• _EXTRACTED MATERIAL_:
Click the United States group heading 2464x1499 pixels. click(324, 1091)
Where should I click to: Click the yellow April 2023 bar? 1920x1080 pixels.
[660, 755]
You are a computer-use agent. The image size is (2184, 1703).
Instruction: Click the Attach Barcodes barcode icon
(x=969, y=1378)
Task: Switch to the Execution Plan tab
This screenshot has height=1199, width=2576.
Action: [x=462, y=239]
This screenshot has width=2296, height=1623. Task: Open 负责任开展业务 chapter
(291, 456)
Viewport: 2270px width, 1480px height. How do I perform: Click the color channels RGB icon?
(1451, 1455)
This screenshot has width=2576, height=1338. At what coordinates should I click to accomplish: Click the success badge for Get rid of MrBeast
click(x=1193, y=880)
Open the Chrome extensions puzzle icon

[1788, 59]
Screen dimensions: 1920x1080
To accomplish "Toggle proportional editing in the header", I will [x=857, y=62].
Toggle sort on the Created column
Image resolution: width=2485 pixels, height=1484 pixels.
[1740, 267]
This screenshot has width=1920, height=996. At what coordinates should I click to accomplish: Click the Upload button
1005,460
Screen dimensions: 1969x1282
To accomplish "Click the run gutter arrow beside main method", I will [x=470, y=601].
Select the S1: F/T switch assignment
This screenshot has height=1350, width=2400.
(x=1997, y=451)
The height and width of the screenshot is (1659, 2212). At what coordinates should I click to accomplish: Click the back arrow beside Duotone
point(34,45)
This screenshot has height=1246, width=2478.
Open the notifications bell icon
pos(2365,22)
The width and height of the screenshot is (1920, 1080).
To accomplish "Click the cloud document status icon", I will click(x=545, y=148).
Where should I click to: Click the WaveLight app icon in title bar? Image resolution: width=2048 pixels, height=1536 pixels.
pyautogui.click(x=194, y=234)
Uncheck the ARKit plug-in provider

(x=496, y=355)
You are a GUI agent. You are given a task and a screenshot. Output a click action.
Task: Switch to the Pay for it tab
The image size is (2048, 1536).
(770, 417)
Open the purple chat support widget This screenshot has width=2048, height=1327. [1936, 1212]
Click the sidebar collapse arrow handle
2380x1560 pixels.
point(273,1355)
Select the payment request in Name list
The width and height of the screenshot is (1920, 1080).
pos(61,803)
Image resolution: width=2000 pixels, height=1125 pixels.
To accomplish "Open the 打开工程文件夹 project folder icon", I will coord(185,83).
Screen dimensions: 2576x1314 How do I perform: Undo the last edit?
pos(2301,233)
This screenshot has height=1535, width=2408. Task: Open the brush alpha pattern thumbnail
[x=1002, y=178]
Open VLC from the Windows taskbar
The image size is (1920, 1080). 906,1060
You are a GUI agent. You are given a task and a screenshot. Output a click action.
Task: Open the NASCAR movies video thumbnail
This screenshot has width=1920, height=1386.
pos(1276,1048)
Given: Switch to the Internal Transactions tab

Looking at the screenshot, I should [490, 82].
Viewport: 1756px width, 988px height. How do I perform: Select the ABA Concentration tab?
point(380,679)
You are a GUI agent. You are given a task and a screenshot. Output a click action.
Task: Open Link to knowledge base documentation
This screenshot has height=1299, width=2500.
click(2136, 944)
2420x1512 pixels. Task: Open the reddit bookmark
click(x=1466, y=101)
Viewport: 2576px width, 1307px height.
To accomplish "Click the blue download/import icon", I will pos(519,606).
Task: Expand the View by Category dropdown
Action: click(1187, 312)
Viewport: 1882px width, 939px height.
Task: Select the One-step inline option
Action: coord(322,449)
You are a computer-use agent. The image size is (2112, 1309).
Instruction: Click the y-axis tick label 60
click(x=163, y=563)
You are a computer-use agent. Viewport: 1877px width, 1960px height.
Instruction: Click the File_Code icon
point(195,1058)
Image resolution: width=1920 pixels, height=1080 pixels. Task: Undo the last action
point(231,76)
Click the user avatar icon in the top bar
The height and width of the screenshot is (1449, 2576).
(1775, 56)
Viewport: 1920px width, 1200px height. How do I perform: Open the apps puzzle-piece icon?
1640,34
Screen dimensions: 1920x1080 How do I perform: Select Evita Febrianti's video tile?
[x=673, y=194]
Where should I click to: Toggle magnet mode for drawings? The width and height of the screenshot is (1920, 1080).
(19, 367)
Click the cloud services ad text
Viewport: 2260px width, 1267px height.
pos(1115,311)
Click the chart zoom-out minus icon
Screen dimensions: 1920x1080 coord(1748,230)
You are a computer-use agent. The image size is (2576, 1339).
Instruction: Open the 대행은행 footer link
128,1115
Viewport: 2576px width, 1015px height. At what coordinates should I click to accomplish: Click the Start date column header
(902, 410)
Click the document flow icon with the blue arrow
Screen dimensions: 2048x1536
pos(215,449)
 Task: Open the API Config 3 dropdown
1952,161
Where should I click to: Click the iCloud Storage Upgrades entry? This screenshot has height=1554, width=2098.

• _TASK INSTRUCTIONS_:
All lines above from the one containing "The height and width of the screenshot is (1659, 2212)." to the one containing "Task: Open the NASCAR movies video thumbnail" must be repeated exactly, both lines included, and no others.

• _RESPONSE AREA_:
The height and width of the screenshot is (1659, 2212). At what coordinates should I click to accomplish: Click the back arrow beside Duotone
point(34,45)
This screenshot has height=1246, width=2478.
Open the notifications bell icon
pos(2365,22)
The width and height of the screenshot is (1920, 1080).
To accomplish "Click the cloud document status icon", I will click(x=545, y=148).
Where should I click to: Click the WaveLight app icon in title bar? Image resolution: width=2048 pixels, height=1536 pixels.
pyautogui.click(x=194, y=234)
Uncheck the ARKit plug-in provider

(x=496, y=355)
You are a GUI agent. You are given a task and a screenshot. Output a click action.
Task: Switch to the Pay for it tab
The image size is (2048, 1536).
(770, 417)
Open the purple chat support widget This screenshot has width=2048, height=1327. [1936, 1212]
Click the sidebar collapse arrow handle
2380x1560 pixels.
point(273,1355)
Select the payment request in Name list
The width and height of the screenshot is (1920, 1080).
pos(61,803)
Image resolution: width=2000 pixels, height=1125 pixels.
To accomplish "Open the 打开工程文件夹 project folder icon", I will coord(185,83).
Screen dimensions: 2576x1314 How do I perform: Undo the last edit?
pos(2301,233)
This screenshot has height=1535, width=2408. Task: Open the brush alpha pattern thumbnail
[x=1002, y=178]
Open VLC from the Windows taskbar
The image size is (1920, 1080). 906,1060
You are a GUI agent. You are given a task and a screenshot. Output a click action.
Task: Open the NASCAR movies video thumbnail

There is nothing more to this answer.